What the task requires
Rewrite the material between the lines holding "You are a computer-use agent. The height" and "Action: point(336,15)", inclusive, keeping the requests unchanged but increasing every coordinate in the answers by 31.

Records from a pointing dataset:
+===+

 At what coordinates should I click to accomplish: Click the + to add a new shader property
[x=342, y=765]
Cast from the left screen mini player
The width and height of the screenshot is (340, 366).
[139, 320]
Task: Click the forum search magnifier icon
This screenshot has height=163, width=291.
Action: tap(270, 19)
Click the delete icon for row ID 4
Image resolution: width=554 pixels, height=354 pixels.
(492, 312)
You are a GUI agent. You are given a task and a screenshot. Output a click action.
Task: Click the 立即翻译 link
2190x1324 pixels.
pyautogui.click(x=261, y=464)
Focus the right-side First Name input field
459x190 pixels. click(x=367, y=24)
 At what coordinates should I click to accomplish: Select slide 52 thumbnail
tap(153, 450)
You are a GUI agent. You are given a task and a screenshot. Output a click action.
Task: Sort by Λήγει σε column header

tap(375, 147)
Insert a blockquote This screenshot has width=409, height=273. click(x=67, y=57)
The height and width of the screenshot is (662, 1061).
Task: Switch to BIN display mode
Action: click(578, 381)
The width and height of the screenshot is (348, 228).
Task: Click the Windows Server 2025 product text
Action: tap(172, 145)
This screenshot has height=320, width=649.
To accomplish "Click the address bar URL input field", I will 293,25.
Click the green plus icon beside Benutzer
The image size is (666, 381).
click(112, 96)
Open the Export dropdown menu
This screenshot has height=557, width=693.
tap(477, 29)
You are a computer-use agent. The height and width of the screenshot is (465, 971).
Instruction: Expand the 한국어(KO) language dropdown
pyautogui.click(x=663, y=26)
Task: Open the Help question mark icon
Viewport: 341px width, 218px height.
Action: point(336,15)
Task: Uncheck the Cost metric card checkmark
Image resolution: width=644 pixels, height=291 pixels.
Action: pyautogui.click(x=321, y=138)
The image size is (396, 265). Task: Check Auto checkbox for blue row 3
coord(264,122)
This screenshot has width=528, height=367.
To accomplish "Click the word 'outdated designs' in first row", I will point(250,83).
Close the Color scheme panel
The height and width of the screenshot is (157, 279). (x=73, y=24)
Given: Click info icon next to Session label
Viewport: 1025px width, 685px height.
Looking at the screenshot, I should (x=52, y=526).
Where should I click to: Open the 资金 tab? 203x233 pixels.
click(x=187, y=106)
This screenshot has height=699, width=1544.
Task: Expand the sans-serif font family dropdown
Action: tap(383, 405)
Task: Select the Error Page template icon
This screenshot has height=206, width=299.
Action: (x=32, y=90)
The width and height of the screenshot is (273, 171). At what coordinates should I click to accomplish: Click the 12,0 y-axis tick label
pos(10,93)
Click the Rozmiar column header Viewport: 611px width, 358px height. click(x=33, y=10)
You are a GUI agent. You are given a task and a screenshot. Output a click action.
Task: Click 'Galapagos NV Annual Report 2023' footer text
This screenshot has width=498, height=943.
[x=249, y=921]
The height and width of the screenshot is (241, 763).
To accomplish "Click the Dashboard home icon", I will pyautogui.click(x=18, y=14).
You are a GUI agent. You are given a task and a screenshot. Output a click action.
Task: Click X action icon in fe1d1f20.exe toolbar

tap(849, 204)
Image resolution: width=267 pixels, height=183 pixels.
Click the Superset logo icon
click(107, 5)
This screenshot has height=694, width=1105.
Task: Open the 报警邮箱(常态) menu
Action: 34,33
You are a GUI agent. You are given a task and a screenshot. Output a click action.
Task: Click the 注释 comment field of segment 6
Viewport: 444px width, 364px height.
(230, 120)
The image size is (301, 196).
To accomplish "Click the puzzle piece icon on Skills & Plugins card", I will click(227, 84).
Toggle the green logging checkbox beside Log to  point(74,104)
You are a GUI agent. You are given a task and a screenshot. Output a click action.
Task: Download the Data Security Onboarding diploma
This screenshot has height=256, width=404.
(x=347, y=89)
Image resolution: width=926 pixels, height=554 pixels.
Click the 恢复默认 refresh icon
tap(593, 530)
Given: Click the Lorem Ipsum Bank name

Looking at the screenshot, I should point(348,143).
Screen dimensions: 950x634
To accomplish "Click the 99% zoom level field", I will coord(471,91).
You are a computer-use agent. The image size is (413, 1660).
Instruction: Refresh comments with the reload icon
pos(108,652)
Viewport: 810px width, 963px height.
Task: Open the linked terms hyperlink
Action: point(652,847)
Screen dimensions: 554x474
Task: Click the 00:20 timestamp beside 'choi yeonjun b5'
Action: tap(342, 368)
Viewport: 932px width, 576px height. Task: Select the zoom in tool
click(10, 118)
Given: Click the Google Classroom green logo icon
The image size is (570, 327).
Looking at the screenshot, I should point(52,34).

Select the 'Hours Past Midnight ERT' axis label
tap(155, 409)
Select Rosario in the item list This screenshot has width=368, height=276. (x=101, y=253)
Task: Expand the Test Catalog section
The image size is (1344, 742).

+===+

Response to this task
You are a computer-use agent. The height and width of the screenshot is (465, 971).
Instruction: Expand the 한국어(KO) language dropdown
pyautogui.click(x=694, y=57)
Task: Open the Help question mark icon
Viewport: 341px width, 218px height.
Action: point(367,46)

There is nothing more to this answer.